After the family mapping is performed, the 2DGKC method is applied to the ICs in the family mapped space. A Family Mapped CCI (FM-CCI) is defined as a peak that exceeds the significance threshold. The FM-CCIs indicate the cooperation of a region in the g1 direction with one or more members of a certain gene family in the g2 direction. Note that the mapping and 2DGKC is applied per family.

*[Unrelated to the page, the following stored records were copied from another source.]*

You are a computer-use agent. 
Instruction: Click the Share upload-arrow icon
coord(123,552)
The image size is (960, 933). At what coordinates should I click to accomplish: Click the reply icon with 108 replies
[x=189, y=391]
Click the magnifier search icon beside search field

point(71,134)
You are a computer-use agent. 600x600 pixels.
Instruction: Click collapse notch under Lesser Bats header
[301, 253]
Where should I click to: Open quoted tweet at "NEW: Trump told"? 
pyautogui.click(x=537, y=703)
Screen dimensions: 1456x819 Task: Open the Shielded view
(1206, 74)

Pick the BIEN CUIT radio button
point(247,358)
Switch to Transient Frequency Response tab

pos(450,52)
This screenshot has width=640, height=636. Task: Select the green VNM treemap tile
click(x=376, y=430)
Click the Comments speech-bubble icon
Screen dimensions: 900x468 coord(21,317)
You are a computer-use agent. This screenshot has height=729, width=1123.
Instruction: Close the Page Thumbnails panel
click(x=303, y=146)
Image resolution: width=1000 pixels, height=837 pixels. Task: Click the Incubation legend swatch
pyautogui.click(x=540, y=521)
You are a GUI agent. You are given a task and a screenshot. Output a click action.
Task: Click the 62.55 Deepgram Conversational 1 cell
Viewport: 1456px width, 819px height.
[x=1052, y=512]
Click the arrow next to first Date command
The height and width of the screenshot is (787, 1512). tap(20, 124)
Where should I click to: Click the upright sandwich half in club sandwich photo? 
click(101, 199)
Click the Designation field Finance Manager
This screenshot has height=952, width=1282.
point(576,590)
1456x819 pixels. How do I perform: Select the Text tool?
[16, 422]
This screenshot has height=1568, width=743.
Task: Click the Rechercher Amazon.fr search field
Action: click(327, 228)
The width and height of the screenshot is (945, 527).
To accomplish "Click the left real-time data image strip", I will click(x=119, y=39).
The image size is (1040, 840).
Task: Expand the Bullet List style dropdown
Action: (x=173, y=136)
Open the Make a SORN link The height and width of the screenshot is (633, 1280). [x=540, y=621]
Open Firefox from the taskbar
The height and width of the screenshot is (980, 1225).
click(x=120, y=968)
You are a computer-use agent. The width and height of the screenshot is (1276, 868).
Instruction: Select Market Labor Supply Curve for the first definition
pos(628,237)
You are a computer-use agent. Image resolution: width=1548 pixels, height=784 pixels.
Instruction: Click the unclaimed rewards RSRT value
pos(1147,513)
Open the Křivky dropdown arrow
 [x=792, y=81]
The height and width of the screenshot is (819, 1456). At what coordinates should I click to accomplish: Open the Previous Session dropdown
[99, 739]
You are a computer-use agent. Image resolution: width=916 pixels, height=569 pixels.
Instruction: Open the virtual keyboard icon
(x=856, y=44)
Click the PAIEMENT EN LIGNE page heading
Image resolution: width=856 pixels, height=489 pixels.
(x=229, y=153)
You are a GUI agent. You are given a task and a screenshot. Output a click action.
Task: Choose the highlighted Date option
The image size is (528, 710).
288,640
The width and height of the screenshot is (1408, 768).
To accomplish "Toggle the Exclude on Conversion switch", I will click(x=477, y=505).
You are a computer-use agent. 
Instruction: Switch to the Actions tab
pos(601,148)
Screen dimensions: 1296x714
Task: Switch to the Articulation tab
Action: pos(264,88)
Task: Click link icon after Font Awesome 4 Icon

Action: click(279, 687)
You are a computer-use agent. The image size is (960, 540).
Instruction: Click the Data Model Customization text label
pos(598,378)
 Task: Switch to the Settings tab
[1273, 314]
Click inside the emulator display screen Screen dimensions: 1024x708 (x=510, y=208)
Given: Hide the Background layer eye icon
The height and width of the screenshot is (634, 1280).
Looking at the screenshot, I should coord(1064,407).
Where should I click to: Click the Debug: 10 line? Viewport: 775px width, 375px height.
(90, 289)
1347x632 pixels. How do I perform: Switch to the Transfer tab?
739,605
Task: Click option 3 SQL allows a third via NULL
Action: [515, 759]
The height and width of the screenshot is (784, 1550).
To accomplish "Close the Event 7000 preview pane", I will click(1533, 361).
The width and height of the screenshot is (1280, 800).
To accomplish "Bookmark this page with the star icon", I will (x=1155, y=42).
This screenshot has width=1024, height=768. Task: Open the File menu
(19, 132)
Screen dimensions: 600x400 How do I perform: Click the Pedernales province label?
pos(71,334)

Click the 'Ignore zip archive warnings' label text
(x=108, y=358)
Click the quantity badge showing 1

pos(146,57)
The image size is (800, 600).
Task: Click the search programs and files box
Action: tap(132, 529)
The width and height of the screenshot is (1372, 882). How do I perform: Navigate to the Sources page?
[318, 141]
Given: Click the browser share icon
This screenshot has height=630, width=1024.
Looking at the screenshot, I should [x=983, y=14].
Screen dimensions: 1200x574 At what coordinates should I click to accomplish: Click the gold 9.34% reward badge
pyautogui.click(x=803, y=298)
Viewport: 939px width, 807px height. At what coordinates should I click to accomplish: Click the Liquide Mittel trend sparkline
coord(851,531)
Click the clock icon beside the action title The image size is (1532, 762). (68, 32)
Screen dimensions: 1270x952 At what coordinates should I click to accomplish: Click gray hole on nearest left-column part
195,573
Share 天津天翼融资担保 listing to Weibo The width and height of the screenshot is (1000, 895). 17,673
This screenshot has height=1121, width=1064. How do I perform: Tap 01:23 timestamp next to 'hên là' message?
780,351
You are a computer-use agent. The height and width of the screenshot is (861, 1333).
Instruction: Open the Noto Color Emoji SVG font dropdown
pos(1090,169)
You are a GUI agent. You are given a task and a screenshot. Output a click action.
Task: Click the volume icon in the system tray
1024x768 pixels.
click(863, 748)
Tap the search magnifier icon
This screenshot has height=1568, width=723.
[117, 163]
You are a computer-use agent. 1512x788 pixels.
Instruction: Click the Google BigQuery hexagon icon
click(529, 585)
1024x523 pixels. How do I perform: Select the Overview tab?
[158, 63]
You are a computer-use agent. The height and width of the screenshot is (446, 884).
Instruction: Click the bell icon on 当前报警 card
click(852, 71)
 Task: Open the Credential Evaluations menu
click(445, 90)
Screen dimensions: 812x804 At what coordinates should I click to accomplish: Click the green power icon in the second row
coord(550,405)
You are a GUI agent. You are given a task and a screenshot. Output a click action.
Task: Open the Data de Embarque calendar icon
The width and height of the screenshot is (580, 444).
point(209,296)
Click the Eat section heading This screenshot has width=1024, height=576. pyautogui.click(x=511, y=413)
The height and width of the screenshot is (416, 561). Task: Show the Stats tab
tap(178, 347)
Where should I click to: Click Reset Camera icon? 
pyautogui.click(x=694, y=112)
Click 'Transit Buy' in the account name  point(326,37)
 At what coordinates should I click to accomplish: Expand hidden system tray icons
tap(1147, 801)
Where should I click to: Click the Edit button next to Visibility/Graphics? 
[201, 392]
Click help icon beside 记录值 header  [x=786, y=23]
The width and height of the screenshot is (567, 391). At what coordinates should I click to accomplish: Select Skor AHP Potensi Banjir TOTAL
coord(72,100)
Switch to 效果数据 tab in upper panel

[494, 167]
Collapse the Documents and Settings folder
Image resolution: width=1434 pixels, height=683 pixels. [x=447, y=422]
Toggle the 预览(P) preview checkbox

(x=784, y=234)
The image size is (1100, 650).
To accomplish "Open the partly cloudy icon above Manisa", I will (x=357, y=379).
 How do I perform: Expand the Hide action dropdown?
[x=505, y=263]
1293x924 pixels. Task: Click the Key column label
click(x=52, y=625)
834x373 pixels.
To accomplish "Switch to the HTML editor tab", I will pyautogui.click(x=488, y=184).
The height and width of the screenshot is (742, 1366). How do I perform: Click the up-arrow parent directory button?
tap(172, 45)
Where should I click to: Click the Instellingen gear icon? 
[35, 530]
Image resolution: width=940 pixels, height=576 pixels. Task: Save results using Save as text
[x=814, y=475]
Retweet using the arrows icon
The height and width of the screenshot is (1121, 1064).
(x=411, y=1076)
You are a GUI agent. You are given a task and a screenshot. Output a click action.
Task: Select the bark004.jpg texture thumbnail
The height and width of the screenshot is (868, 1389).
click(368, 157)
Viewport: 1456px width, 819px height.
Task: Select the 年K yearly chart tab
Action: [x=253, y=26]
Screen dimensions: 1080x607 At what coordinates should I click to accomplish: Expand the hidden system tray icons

By mapping the regions around the genes from a family onto each other, the peak height that is expected by chance will increase. As a consequence, the null-distribution, against which the resulting peaks are compared, should incorporate this effect. This is achieved by including the family mapping before the permutation procedure depicted in Figure 2. The number of regions that are mapped onto each other changes as a function of the family size, and therefore a null-distribution is computed per family size. The multiple testing correction factor is equal to the total number of peaks evaluated in the family mapped space, which is approximately equal to the one used in the detection of CCIs.

2.7 Validation from literature
In order to validate the most prominent csCCIs that resulted from our analysis, we evaluated how often the two genes, close to a csCCI, co-occurred in the same MEDLINE abstract according to the online database PubGene (http://www.pubgene.org) (Jenssen et al., 2001). This required a non-trivial mapping of the csCCI to their target genes. Although it has been shown that viral insertions most frequently target their closest neighboring gene (Erkeland et al., 2006), it is likely that this simple heuristic will introduce some false negatives, thereby diluting the number of discovered co-occurring gene pairs in the PubGene database. To overcome this problem we evaluate all nine combinations of the three nearest genes surrounding the region marked by a csCCI in the g1 direction against their three counterparts in the g2 direction, and use only the combination that resulted in the maximum number hits in PubGene. We compare the results obtained by this procedure against the result obtained by repeating the same procedure with 2500 random combinations with the genes in our list.


    3 RESULTS
 TOP
 ABSTRACT
 1 INTRODUCTION
 2 METHODS
 3 RESULTS
 4 CONCLUSIONS AND DISCUSSION
 ACKNOWLEDGEMENTS
 REFERENCES
 
3.1 Common co-occurrence of insertions
We have applied the proposed 2DGKC method to the combined data from the screens in the RTCGD. We evaluated the data at the following eight log-uniformly spaced scales: [10000, 17487, 30579, 53472, 93506, 163512, 285930, 500000] at a significance level of {alpha} = 0.05. This resulted in the discovery of 86 csCCIs, that is, we find 86 pairs of loci that cooperate with each other in the development of the tumor. An overview of the results are given in Figure 4 and the top ten csCCIs are listed in Table 1 (a complete list is available online).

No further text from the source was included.